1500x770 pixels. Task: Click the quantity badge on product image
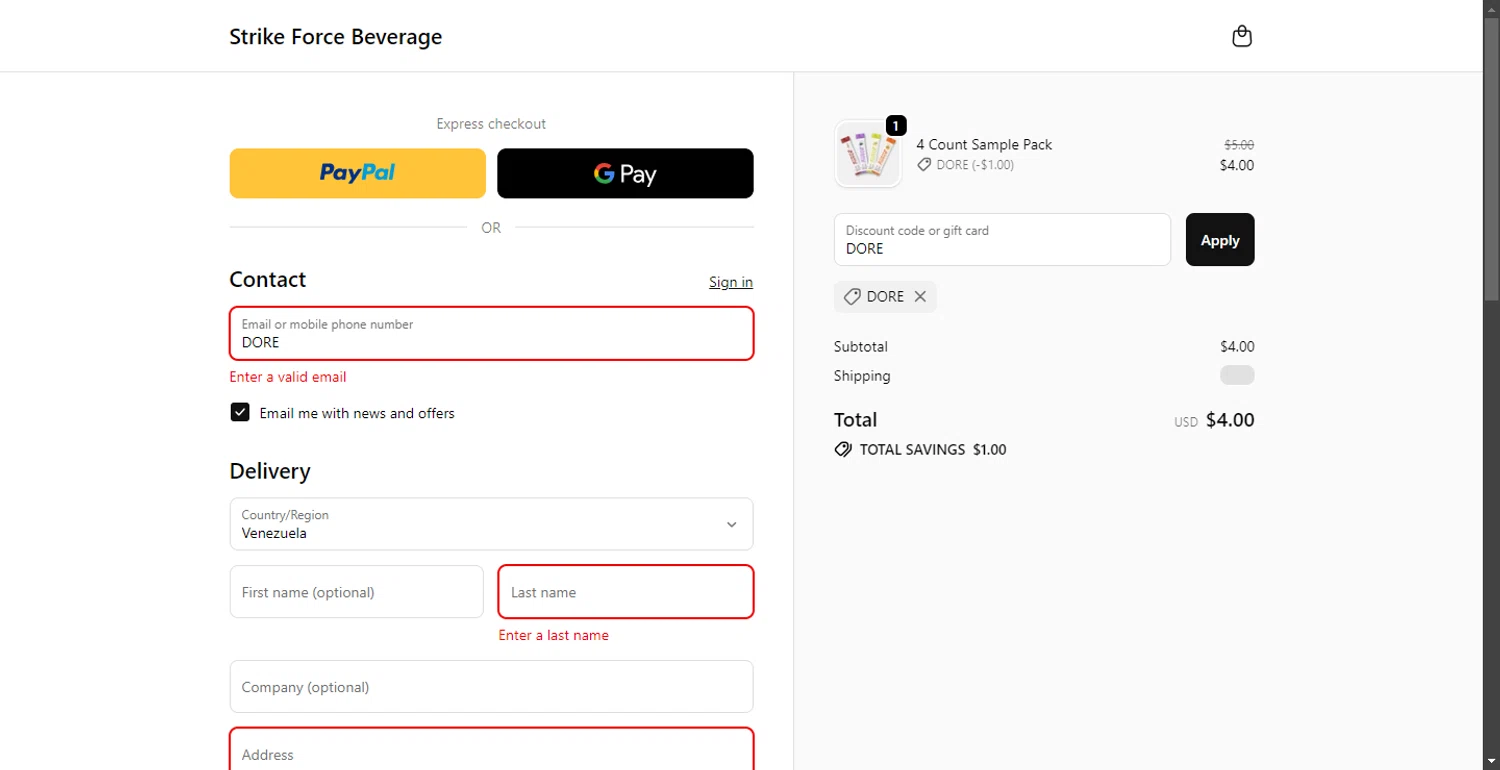click(896, 126)
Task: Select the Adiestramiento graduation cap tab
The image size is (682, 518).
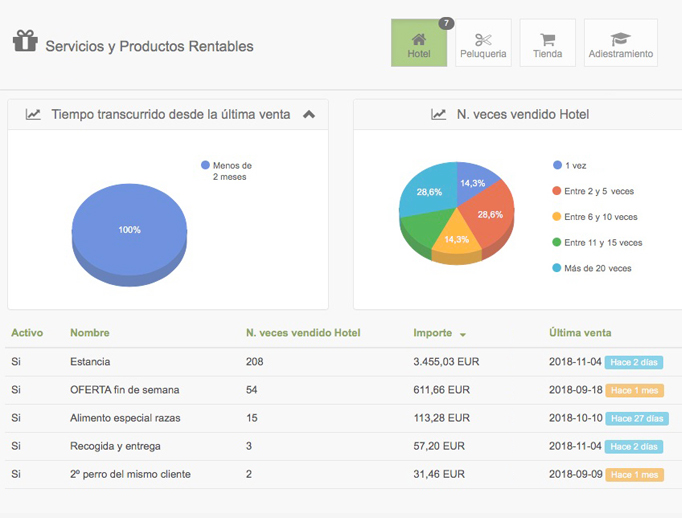Action: click(x=620, y=43)
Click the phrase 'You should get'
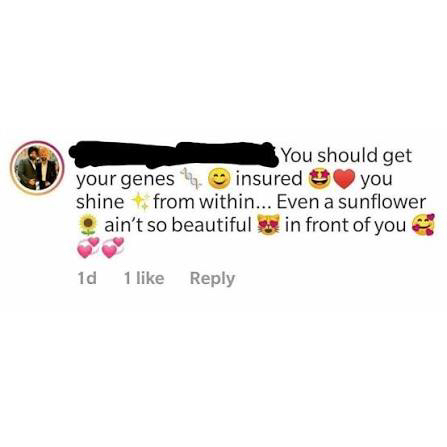 pos(347,156)
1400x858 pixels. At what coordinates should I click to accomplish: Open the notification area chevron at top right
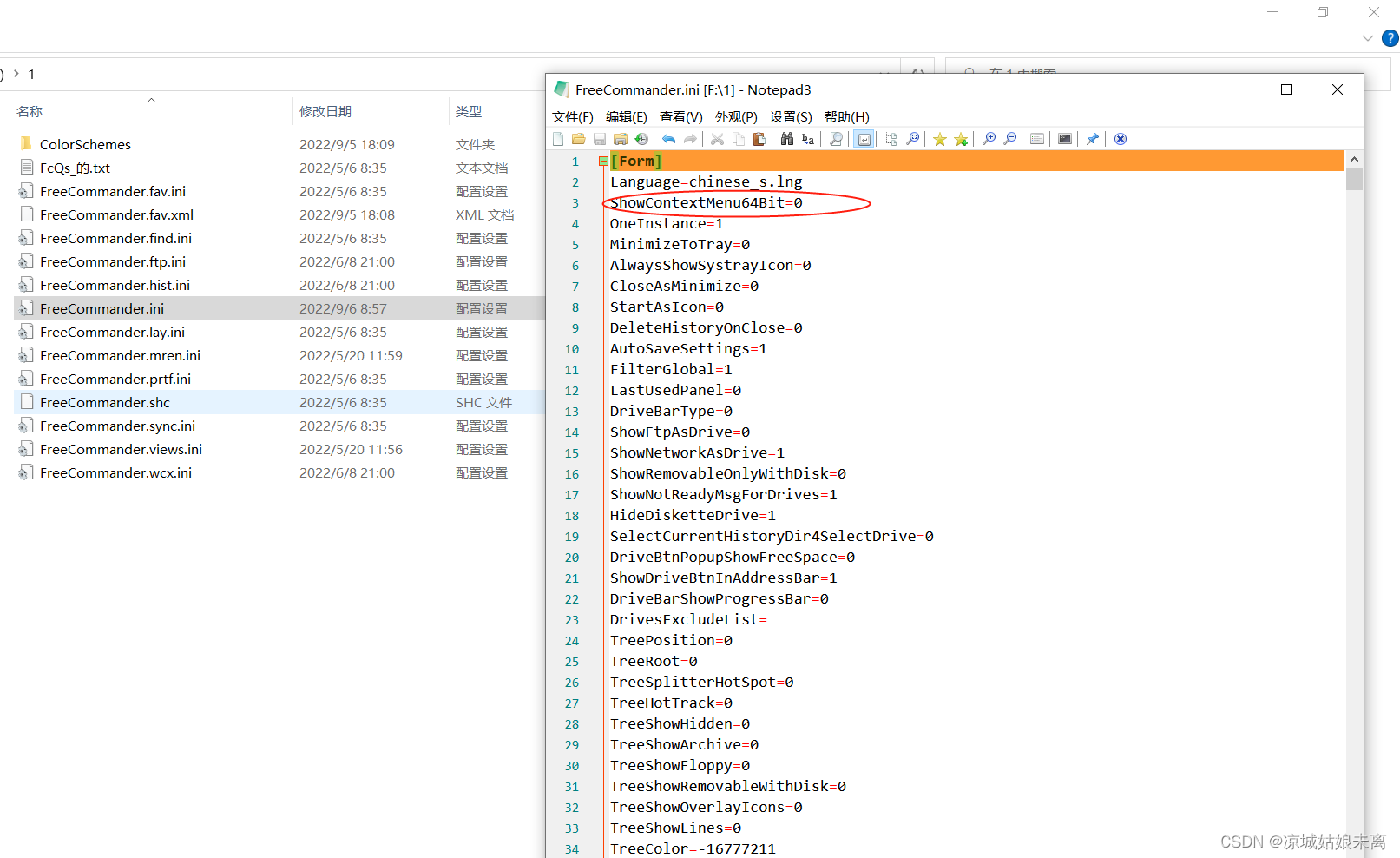(x=1368, y=38)
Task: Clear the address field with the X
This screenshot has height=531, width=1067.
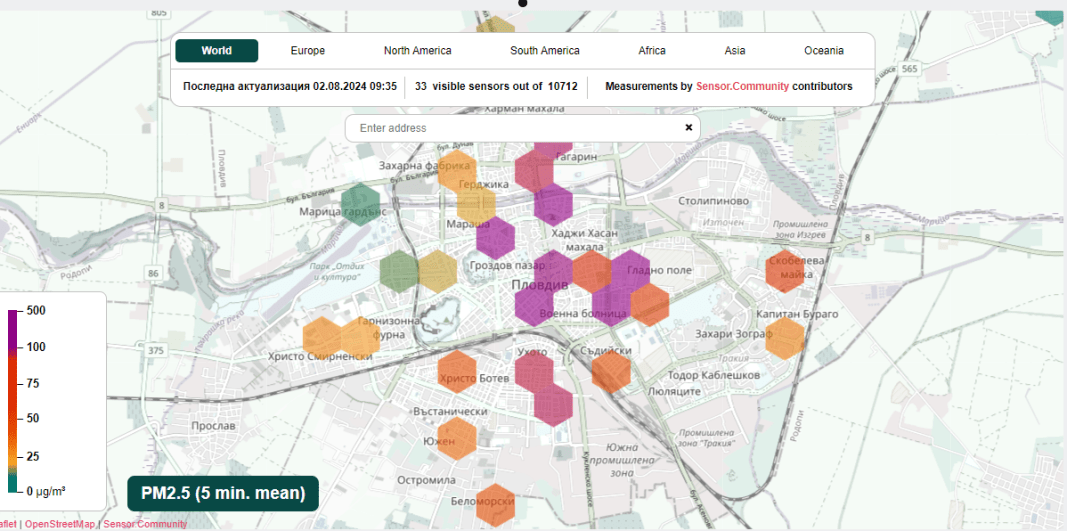Action: (x=688, y=128)
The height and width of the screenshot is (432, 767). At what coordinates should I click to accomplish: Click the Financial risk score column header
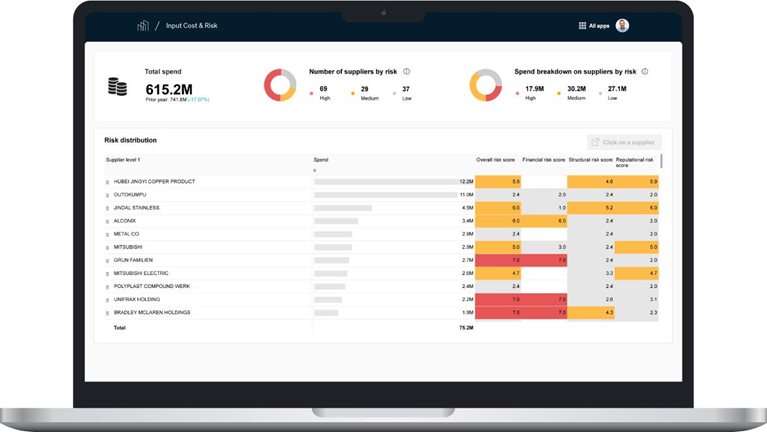pos(544,159)
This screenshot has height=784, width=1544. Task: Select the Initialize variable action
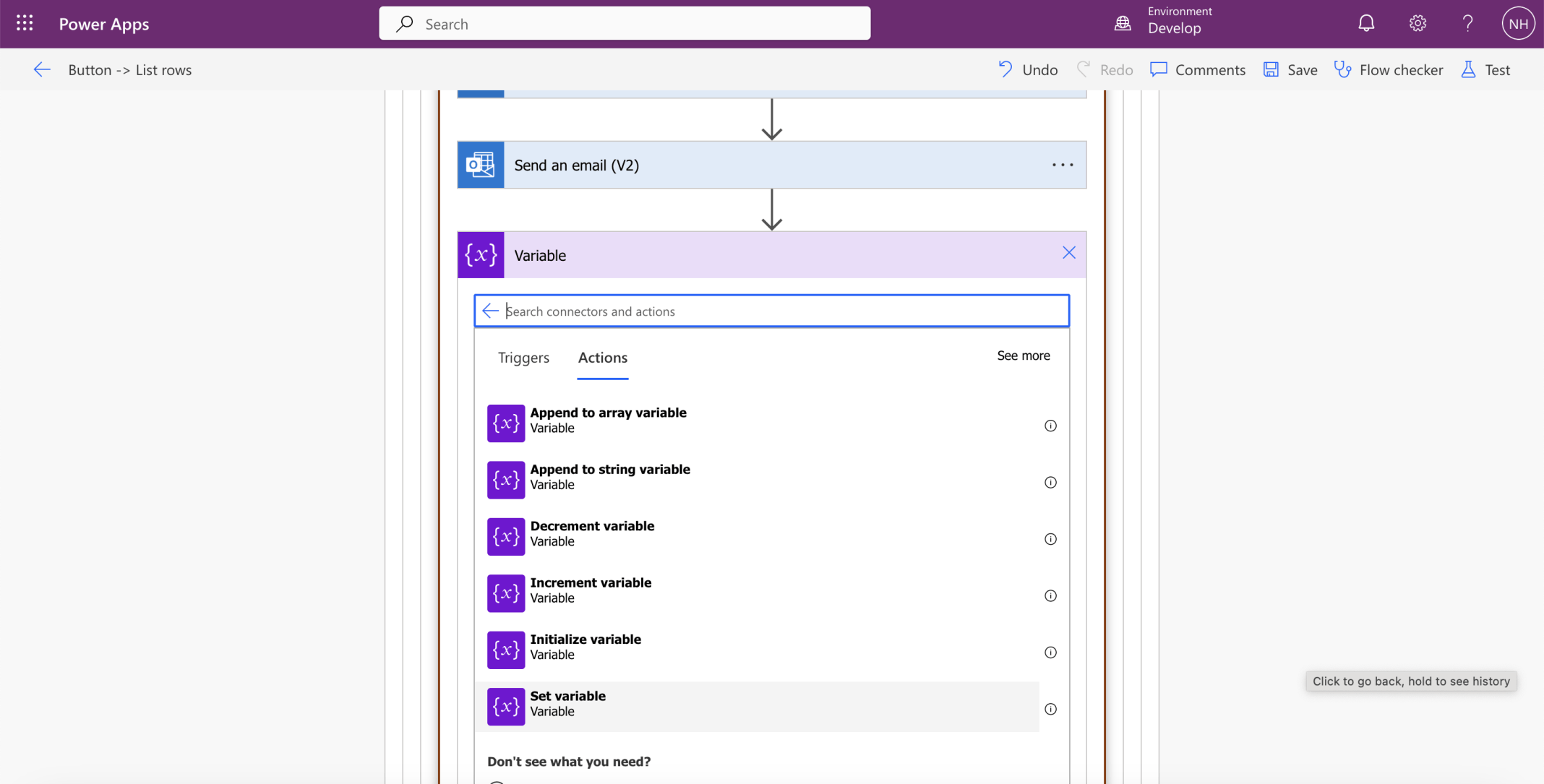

######

=== Set exercise ===
Reproduce all of the entries above word for word, leaving out the pictures.

=== The result ===
1500x770 pixels. Task: Click the quantity badge on product image
click(896, 126)
Task: Select the Adiestramiento graduation cap tab
The image size is (682, 518).
Action: click(x=620, y=43)
Click the phrase 'You should get'
 pos(347,156)
1400x858 pixels. At what coordinates should I click to accomplish: Open the notification area chevron at top right
(x=1368, y=38)
Task: Clear the address field with the X
This screenshot has height=531, width=1067.
Action: (x=688, y=128)
The height and width of the screenshot is (432, 767). At what coordinates should I click to accomplish: Click the Financial risk score column header
pos(544,159)
This screenshot has height=784, width=1544. Task: Select the Initialize variable action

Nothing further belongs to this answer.